Propp identificou, basicamente, sete tipos ou classes de personagens (os agentes da narrativa) e 31 funções narrativas aplicáveis às situações dramáticas. Embora, obviamente, essas categorizações não devam ser tomadas como verdades universais, elas podem auxiliar em muito a construção e o design do jogo para o GameDev. Por exemplo, Propp demonstra que, de maneira geral, as histórias populares têm, em geral uma estrutura bastante simples – ou seja, apresenta-se um herói / protagonista, que sofre uma perda ou tem uma carência ou falta em sua natureza mais essencial – e é o ato de recuperação, restituição ou superação que norteia, encorpa e dá vida á narrativa. É a ação norteada a alcançar um determinado objetivo que faz a história, e também delimita os papéis clássicos que as personas representarão na narrativa: sempre haverá o agressor (aquele que faz o mal), o doador (aquele que cede ao herói ou protagonista um objeto de poder), o ajudante (que dá suporte ao herói, nem que seja um suporte cômico), o par romântico e a figura parental (que estabelecem um objetivo a ser conquistado, um "reino para salvar", um "dragão para matar"), o mentor (aquele que dá as ordens e direciona o herói), e por fim, o próprio herói e o falso herói que a ele se contrapõe.

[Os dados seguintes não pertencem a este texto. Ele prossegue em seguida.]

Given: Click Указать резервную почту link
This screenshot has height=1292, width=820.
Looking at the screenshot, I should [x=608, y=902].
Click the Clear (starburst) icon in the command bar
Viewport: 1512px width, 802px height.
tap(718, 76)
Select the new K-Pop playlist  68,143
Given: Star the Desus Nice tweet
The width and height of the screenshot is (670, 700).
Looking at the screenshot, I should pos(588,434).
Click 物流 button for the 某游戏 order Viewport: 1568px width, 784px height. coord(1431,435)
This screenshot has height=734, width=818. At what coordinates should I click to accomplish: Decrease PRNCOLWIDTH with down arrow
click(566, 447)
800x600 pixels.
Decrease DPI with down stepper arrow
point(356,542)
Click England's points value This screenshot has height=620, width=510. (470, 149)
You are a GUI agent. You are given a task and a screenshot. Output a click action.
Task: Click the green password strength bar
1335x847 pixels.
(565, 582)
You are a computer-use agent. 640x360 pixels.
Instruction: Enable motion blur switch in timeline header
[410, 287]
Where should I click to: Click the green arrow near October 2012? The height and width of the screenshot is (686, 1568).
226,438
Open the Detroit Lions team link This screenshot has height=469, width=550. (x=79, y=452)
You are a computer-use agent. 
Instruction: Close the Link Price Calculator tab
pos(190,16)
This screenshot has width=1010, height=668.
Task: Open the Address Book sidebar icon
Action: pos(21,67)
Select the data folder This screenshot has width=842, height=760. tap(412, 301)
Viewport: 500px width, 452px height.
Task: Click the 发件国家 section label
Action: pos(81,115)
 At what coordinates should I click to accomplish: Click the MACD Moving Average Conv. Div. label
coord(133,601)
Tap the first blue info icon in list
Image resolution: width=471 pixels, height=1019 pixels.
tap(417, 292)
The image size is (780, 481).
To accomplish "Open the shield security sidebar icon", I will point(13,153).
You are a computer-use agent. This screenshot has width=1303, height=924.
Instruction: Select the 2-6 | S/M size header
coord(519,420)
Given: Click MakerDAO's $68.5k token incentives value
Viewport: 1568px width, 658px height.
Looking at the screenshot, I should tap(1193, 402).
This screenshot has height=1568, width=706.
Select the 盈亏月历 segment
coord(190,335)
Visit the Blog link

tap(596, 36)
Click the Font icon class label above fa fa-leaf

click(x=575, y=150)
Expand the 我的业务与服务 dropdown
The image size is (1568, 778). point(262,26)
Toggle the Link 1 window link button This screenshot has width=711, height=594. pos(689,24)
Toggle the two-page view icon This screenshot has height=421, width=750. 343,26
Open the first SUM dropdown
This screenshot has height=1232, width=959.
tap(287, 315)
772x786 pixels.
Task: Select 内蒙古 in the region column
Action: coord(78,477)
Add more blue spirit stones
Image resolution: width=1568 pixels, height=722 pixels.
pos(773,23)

Quer ver como isso se articula numa narrativa de jogo bem simples? Peguemos o caso do jogo Super Mario Bros da Nintendo: O papel do Herói é aquele que nomeia o jogo, Mario. Também não é difícil nomear seu ajudante – Luigi – e o Agressor – o Rei Bowser Koppa. Há vários personagens (em micronarrativas cíclicas) que se apresentam como doadores, ajudando Mario e Luigi em sua Jornada, e o mais interessante é que, em muitos momentos, eles também podem ser ou ter sido Falsos Heróis e quase antagonistas – como Wario e Waluigi, ou como Birdo, ou como alguns dos Koppas. A Princesa Peach é um personagem que incorpora tanto a figura do par romântico, quanto a figura parental do governante. O mais difícil de definir, nas narrativas deste jogo específico é, por exemplo, quem é o Mentor.
Se considerarmos apenas a história ali contada, podemos ter que a figura do mentor aparece personaficada por personagens como Toad e Yoshi, porque eles instruem o jogador e dão dicas diversas no decorrer do jogo. Enquanto Toad é uma criaturinha peculiar que serve de conselheiro aos irmãos Mario dizendo o que precisam fazer, ou apenas avisando que a Princesa está em outro castelo, Yoshi quando era jovem ajudou Mario em sua infância levando-o para os pais. Ele também desempenhou o papel de ajudante.
Mas quando tratamos de narrativas interativas, especialmente as de caráter lúdico, como as que se desenvolvem nos jogos digitais, nada é tão simples. Uma vez que o jogador – ou os jogadores fazem parte da narrativa – e interagem com ela, e a modificam, e a constróem, destróem e reconstróem, dentro e fora do cenário que imaginamos a este jogador.
Ainda tomando Super Mario como modelo, é preciso pensar: Qual dos papéis narratológicos estabelecidos por Propp, por exemplo, compete ao jogador? O de herói? Ou seria ele um falso herói? O de ajudante ou o de mentor? Cabe ao jogador perverter os demais papéis narrativos? Ele é capaz e tem poder investido para saltar entre um papel e outro? Ele pode transplantar a narrativa para além da arena na qual ela foi criada e perverter cenários e articulações não previamente concebidos pelos criadores do jogo?
Essas são as motivações que levaram á criação desta coluna, Narratologismos e este é um espaço de discussão, para construção (e desconstrução) do Saber. Sejam todos bem-vindos.